This small, stingless wasp likes to munch on the Asian citrus psyllid, which can infect trees with the deadly Huanglongbing disease
Paul Wellman

Armed with a small jar of Tamarixia radiata, David Morgan of the state Department of Food & Agriculture popped the top and released hundreds of the tiny, stingless wasps near a lemon tree in Carpinteria on Friday.

Calling the release a type of “snack and go,” Morgan described how the tiny predator would move through the tree and others nearby searching for the Asian citrus psyllid, an equally small insect known to carry a bacteria that has been decimating citrus trees from Florida to Brazil. With no cure in sight, orchard growers and agriculture officials have resorted to spraying with pesticides and are also looking at biological controls like this one.

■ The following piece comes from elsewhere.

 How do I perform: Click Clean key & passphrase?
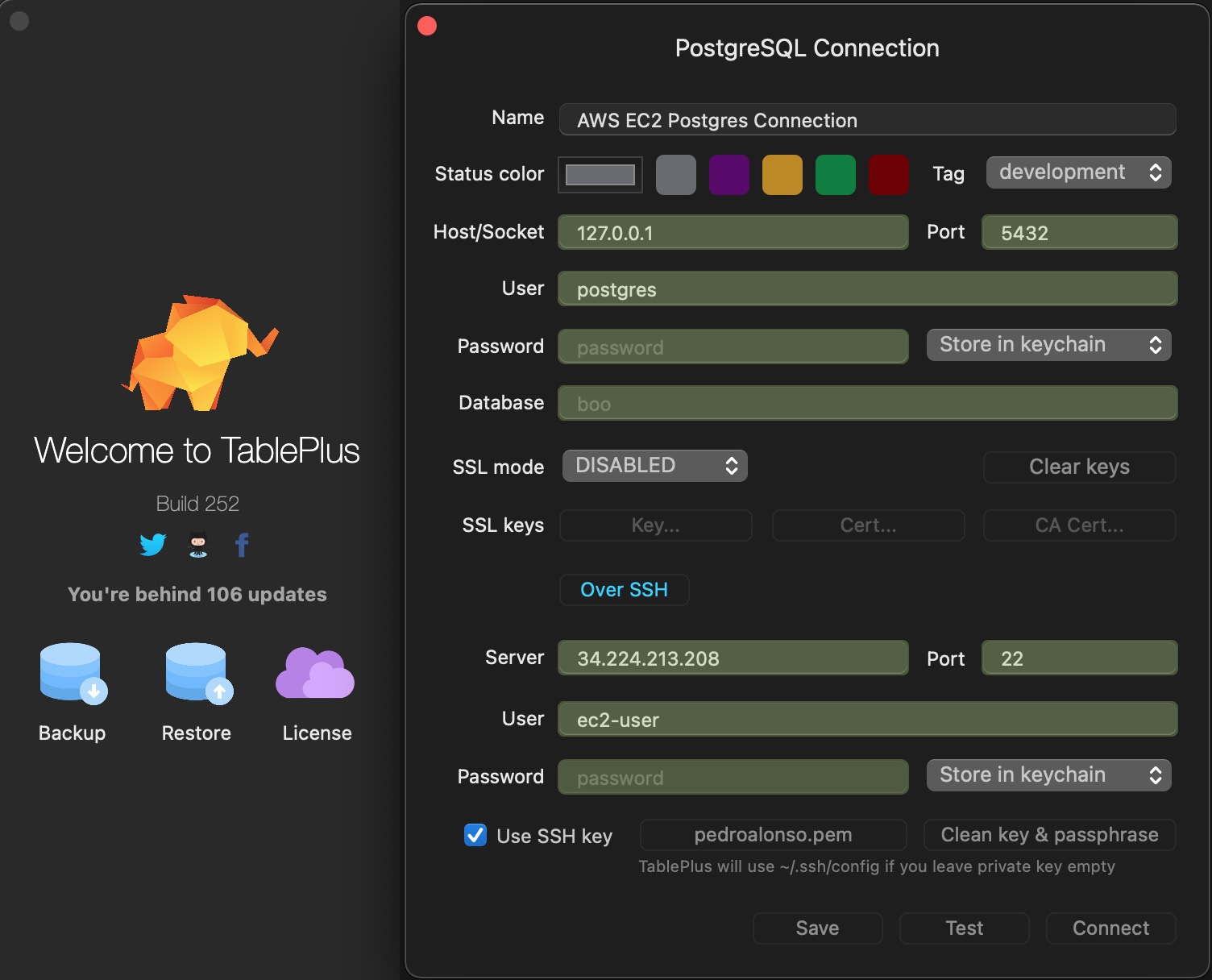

Another parasitic wasp, Diaphorencyrtus aligarhensis, was recently approved for release, and Morgan stopped in Santa Maria to release a few more vials’ worth as part of a small experiment. Describing the two types of wasps as no larger than a period on a page, Morgan said they didn’t fly very far because they would get lost. The project has been releasing them every few miles from Imperial and San Diego counties up to Santa Barbara and Ventura counties to see if they’ll become established.

As they munch their way through the citrus psyllids they find and lay eggs on them, neither wasp is expected to eradicate the pest, as an insecticide would, but will reduce their population and any bacteria they might carry.

Morgan added that the best way to keep the good bugs around, which only live for about a week, is to keep insects like ants away. Ants tend to eat beneficial insects like these wasps, he explained, and are attracted to the sugars excreted by the psyllid.

Since the Asian citrus psyllid was discovered in California in 2008, psyllids infected with the bacteria that causes Huanglongbing disease, or citrus greening disease, were first located in Hacienda Heights in Los Angeles in 2012. A handful of these psyllids have been found in Santa Maria, Santa Barbara, Goleta, and Carpinteria, but none were infected.